What you have to do
Pull out every line of the data below that contains the string "button", and copy each one in full.
***** Extracted data *****
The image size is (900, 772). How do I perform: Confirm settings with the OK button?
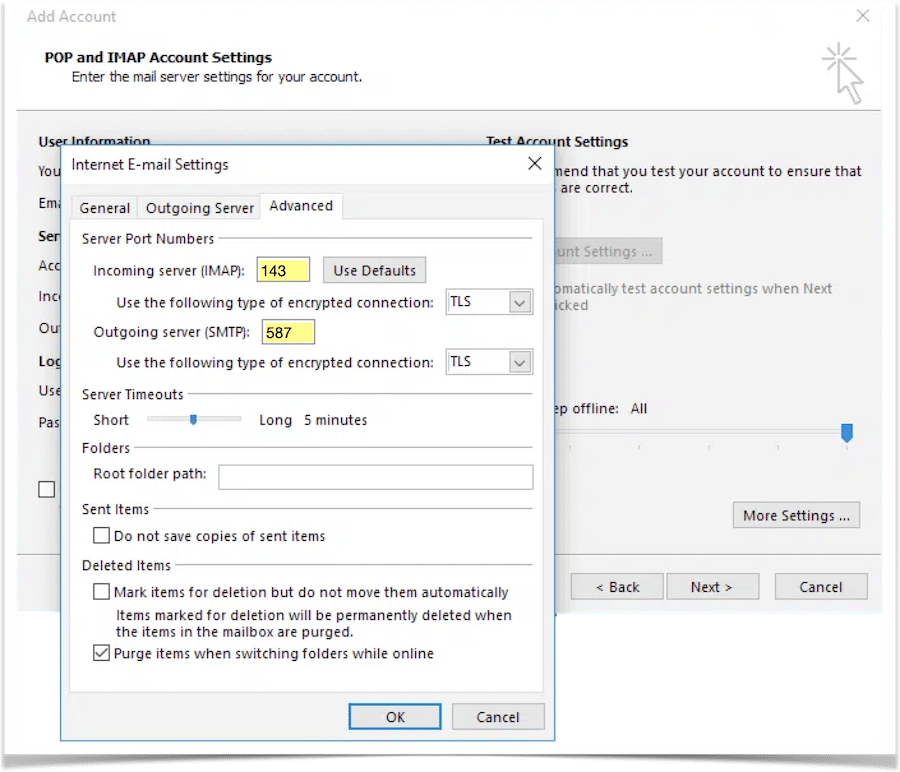point(394,716)
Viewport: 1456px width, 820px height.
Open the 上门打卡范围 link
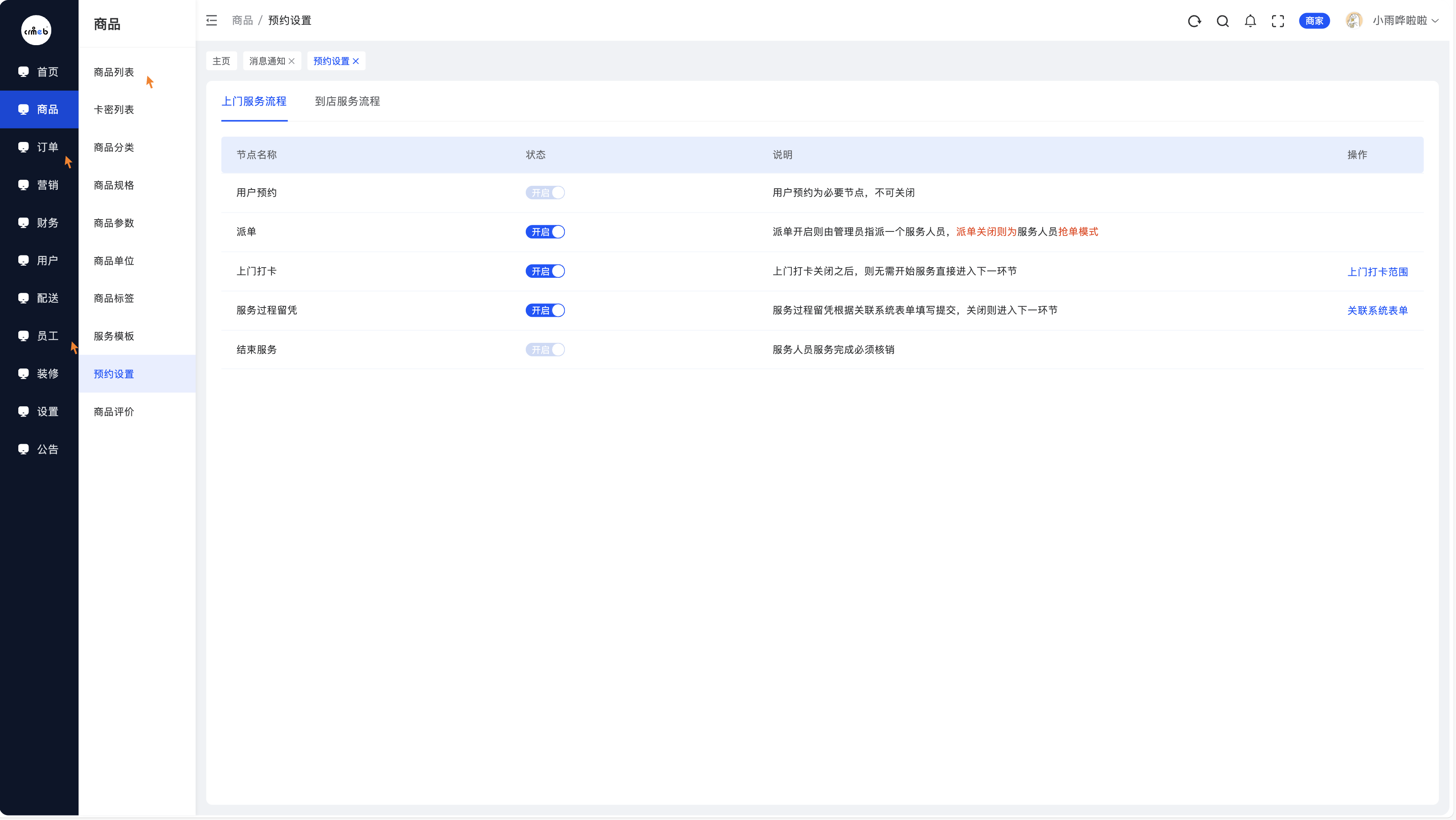pyautogui.click(x=1378, y=271)

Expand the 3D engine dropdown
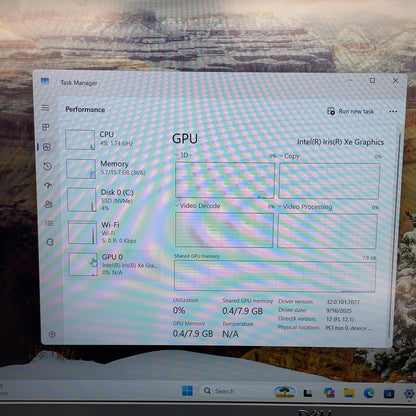(x=182, y=155)
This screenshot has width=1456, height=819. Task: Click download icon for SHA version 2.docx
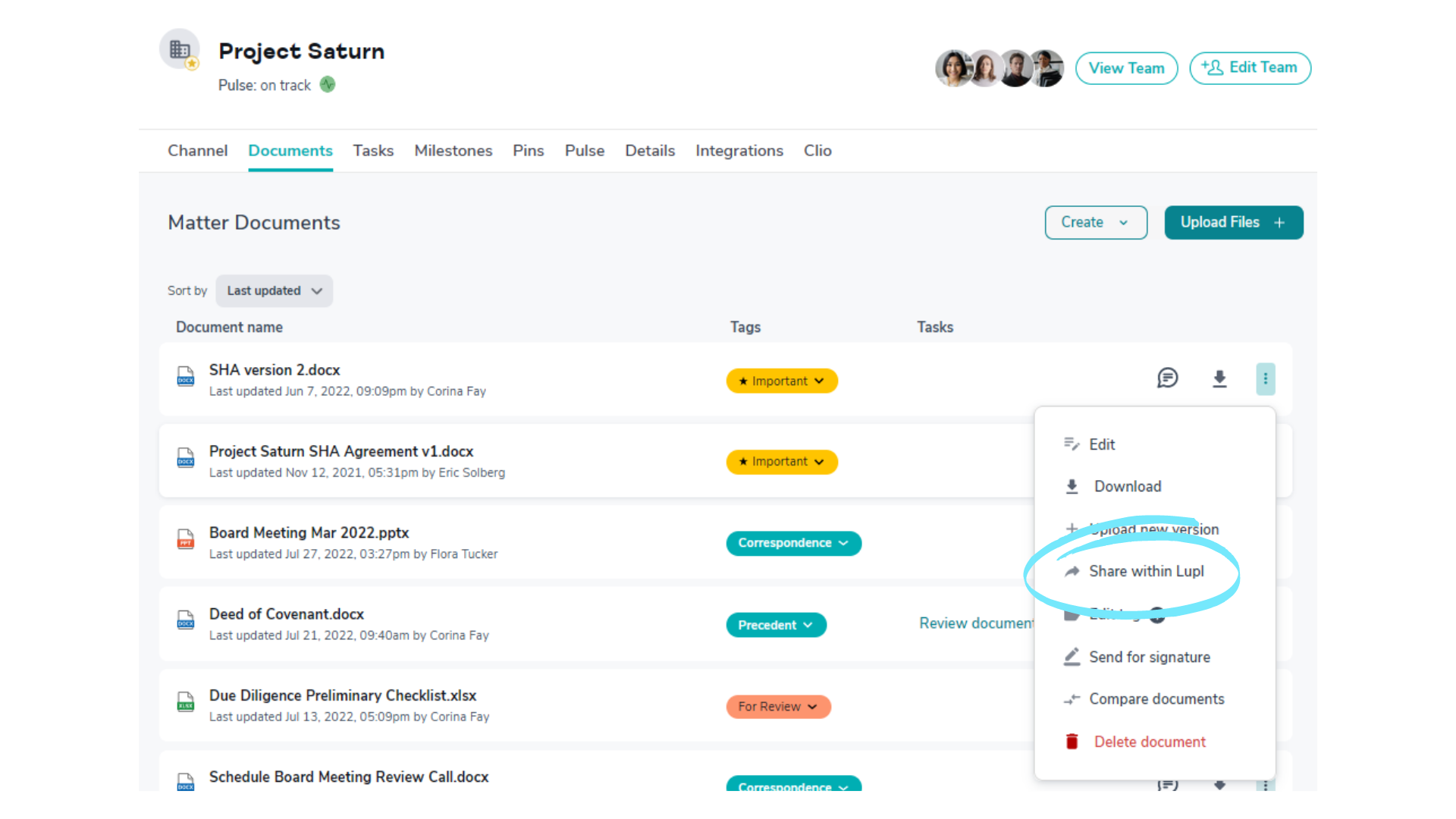pos(1219,378)
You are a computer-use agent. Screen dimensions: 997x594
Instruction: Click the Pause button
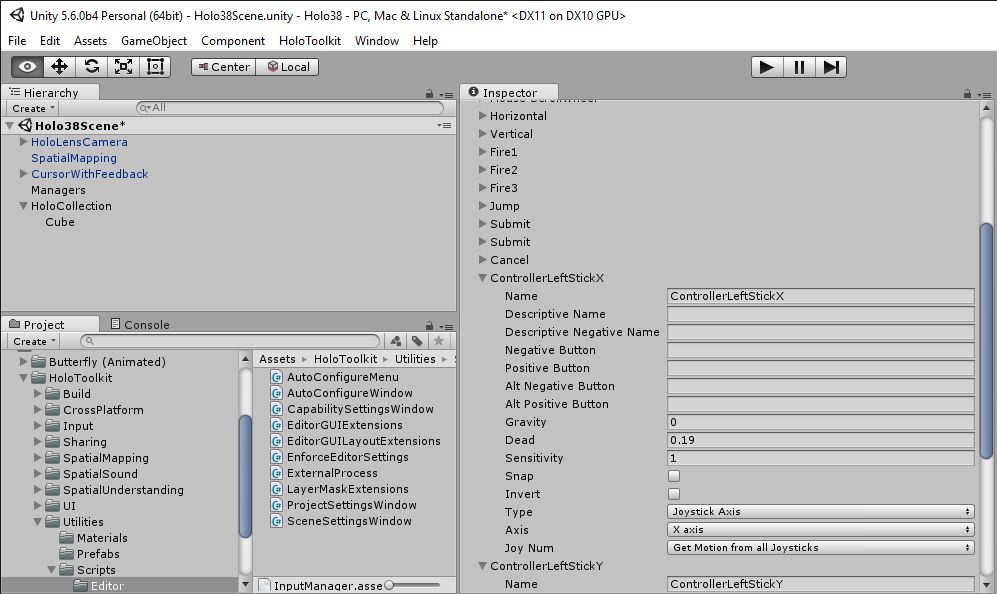(x=799, y=67)
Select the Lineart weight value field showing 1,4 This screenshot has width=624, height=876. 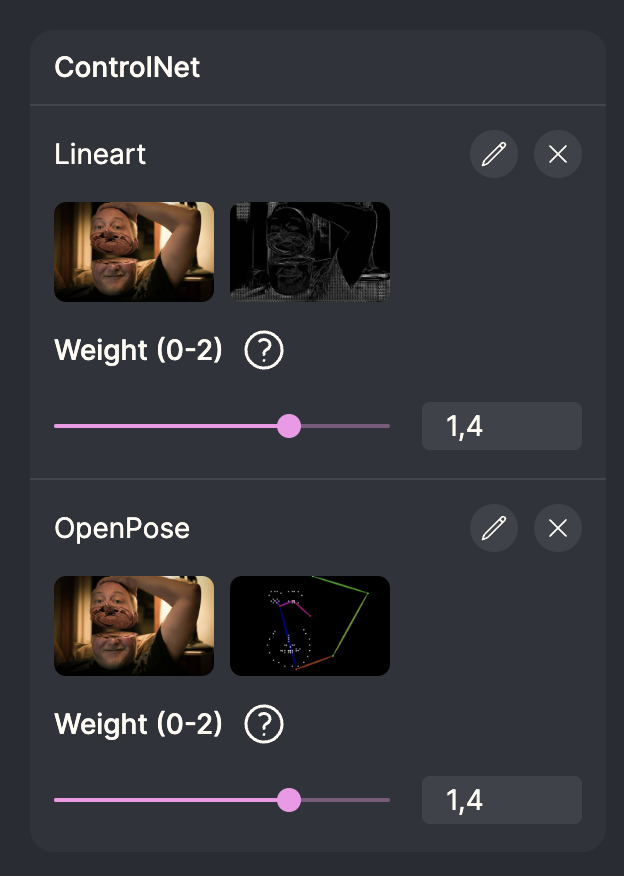(501, 425)
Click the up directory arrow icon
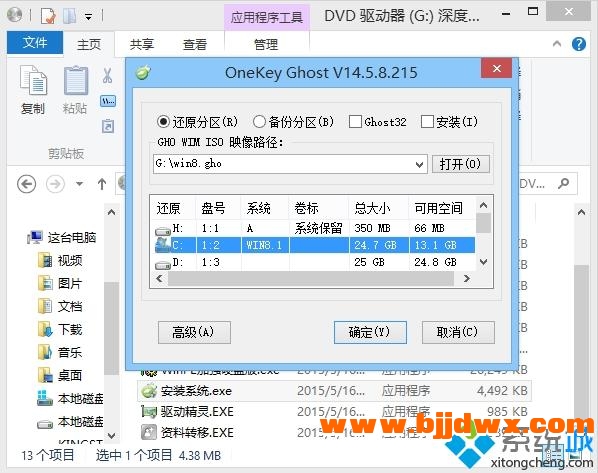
*****
Task response
The image size is (900, 772). How do I perform: Confirm settings with the OK button?
Instruction: Click the Pause button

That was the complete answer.